AGRURAS FINANCEIRAS



                                                                                              Cunha e Silva Filho



                          O país dos bruzundangas limabarretianos está vivendo sérios problemas ligados, agora, ao custo de vida. Não podemos comprar o que fazíamos há pouco tempo, não podemos ter plano de saúde, sobretudo se passamos a barreira dos sessenta anos, para não falarmos dos oitenta, faixa etária na qual somos considerados carta fora do baralho na visão diabólica dos calculadores de tempo existencial, nem tampouco podemos comprar livros para atualizarmos. Mesmo os sebos estão, agora, com preços altos. Pobre de nós que amamos tanto os livros! 
                          É lógico que me reporto ao cidadão de classe média baixa, ou mesmo média propriamente dita. Que não me ouça do além meu contista João Antônio, nem tampouco H.L. Mencken (1880-1956), o célebre crítico literário americano, que para ela – a classe média -, até cunhou um termo, “booboise”, mistura, em inglês, de “bourgeoisie” e “boob”( pessoa estúpida).        

                       É, pois, nessas faixas da pirâmide social que as agruras financeiras, da noite para o dia, recrudesceram. Muito estranha essa noite de núpcias com a economia. Foi apenas um intermezzo que rendeu muito auto-elogio do governo Lula, sempre arrotando ao povo grande eficiência no controle da economia brasileira... No entanto, a realidade, como a mentira, tem pernas curtas. O período de tranqüilidade global do neoliberalismo de mistura com estatismo-burocrático autoritário – que mixórdia pós-modernosa! - está se alterando e para pior. Haja vista o que os arúspices do FMI estão prevendo. Não adianta querer dissimular, como a Capitu machadiana, ao povo que estamos num mar de rosas do capitalismo global.
                     Na prática, o que está ocorrendo é justamente pressão do governo federal sobre a classe média, bode expiatório de todos os buracos escavados pela gastança desenfreada do Planalto com as ramificações estaduais já identificadas por parte do público esclarecido e da própria imprensa .
                    A cobrança escorchante do imposto de renda incidindo sobre os salários dos servidores públicos e privados se mantém inalterada, imperial, com mão de ferro.

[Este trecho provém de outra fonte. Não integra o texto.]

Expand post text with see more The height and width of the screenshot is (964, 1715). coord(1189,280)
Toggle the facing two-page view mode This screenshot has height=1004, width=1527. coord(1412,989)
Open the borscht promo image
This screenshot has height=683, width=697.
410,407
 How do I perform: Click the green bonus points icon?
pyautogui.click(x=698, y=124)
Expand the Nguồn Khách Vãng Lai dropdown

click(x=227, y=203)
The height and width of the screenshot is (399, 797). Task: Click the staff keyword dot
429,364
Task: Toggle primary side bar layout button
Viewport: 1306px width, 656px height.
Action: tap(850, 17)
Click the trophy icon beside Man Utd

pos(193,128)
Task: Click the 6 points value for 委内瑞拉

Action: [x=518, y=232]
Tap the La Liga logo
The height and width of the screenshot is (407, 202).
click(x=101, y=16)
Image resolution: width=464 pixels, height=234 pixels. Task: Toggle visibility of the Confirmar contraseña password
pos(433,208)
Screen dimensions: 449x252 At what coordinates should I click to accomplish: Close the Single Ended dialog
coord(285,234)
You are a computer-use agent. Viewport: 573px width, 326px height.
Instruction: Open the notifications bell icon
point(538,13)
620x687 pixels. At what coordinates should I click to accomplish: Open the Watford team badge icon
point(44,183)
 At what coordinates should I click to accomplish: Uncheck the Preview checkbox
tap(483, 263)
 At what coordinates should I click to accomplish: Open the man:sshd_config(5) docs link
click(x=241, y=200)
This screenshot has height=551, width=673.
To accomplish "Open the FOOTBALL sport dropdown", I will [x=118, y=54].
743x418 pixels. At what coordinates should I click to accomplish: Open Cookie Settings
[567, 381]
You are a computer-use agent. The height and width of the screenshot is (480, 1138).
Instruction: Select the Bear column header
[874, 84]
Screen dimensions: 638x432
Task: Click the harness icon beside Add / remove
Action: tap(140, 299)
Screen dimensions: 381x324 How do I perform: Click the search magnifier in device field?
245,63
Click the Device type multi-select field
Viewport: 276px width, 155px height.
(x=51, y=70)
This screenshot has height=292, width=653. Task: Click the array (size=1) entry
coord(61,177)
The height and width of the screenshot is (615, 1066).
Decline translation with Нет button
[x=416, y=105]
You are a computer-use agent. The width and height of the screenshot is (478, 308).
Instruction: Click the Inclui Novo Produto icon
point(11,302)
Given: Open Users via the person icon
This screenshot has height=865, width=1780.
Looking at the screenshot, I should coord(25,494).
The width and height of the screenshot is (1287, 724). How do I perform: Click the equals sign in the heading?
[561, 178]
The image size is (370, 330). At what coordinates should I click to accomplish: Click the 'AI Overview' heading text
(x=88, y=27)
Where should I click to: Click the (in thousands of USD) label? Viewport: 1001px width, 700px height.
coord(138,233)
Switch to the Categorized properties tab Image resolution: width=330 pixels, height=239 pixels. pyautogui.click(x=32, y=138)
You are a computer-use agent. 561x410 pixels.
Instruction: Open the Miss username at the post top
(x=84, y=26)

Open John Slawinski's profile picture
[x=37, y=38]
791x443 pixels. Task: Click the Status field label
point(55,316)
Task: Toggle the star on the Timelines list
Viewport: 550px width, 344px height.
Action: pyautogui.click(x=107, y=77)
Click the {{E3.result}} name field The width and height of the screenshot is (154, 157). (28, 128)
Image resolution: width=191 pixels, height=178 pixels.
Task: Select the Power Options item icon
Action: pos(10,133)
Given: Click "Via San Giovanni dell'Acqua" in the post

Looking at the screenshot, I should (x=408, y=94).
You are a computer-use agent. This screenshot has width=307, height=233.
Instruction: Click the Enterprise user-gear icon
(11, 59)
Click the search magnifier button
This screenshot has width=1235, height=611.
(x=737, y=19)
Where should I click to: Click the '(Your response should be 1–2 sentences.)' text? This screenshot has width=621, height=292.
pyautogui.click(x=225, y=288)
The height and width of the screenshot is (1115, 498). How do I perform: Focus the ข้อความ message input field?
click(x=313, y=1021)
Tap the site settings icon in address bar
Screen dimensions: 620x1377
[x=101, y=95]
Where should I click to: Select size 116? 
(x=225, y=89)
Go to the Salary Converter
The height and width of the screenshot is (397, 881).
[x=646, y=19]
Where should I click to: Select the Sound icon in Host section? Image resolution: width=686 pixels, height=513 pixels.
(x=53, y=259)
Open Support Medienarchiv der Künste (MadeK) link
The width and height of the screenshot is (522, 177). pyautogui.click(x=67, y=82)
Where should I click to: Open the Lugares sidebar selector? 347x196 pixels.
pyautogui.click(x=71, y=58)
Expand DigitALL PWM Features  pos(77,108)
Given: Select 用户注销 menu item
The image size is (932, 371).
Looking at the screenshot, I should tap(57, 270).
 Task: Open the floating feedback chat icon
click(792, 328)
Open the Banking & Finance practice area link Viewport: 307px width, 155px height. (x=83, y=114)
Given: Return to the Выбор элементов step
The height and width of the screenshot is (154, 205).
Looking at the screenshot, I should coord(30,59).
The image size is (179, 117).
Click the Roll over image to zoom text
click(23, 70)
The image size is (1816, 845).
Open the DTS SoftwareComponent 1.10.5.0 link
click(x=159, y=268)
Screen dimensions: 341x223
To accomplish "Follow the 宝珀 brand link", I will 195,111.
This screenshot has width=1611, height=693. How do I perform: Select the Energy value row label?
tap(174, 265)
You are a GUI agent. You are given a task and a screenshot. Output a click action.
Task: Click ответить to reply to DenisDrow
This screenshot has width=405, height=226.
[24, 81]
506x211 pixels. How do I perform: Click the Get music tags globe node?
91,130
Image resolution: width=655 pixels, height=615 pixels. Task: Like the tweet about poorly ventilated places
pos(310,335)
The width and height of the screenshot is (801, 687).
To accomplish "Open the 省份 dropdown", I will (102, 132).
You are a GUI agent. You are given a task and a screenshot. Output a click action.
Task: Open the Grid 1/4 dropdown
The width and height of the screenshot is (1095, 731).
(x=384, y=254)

Há mais de uma década sofremos o arrocho salarial, que, na verdade, veio como herança do governo do FHC. Quando pagamos as cotas do Leão estamos pagando duas vezes, pois a primeira nos é retirada a fórceps no sofrido contracheque; a segunda, transformada em prestação compulsória, ou seja, uma espécie de confisco “legal”, de um dinheiro que se destinaria à nossa mera sobrevivência. Quando pagamos com a nossa sobrevivência, o governo está agindo autoritariamente. Mesmo pagando as tais cotas, ainda por cima nos cobram a tal selic atualizada e, agora, aumentando com a alta do juros determinada pelo governo. Estamos no tempo medieval, ou mesmo nas colônias do Império Romano?
                 Quanto aos aristocratas senhores da elite brasileira, ah, esses estão bem ancorados nos seus investimentos estratosféricos até além-fronteiras, nadando no ouro e nas festanças da high society, em igualdade de condições dos grandes burgueses de todos os continentes globalizados. Essa minoria, detentora da maior parte da riqueza do país, é claro, continua consumindo produtos skyhigh nas Dasluz da vida e sendo cortejada pelos colunismo social bajulatório e estéril dos grandes e pequenos jornais do país.
               Na base da pirâmide, a arraia-miúda, infelizmente alienada por razões de pobreza educacional, se farta e se contenta carnavalizada nos restos das migalhas dos diversos expedientes diabolicamente engendrados pelos donos do poder, através dos Bolsas-Família e dos PACs messiânicos e patrioteiros.
               Um dado da realidade social se mostra infinitamente coerente no que respeita à sua simetria com o descalabro da imoralidade política e do cinismo inveterado da política nacional: é a escalada desenfreada da violência em todo o país inflada sobretudo no eixo Rio-São Paulo. .Até parece que uma se reflete na outra como dois espelhos feitos dos mesmos instintos de barbárie e de crueldade. Na síntese dialética o que se tem é um mesmo quadro de podridão de práticas de ilicitude, um Dorian Gray - personagem famoso de Oscar Wilde (1856-1900) -, se olhando no próprio retrato, este tanto mais grotesco quanto mais se chafurda na iniqüidade moral. O país hoje é um circo de horrores.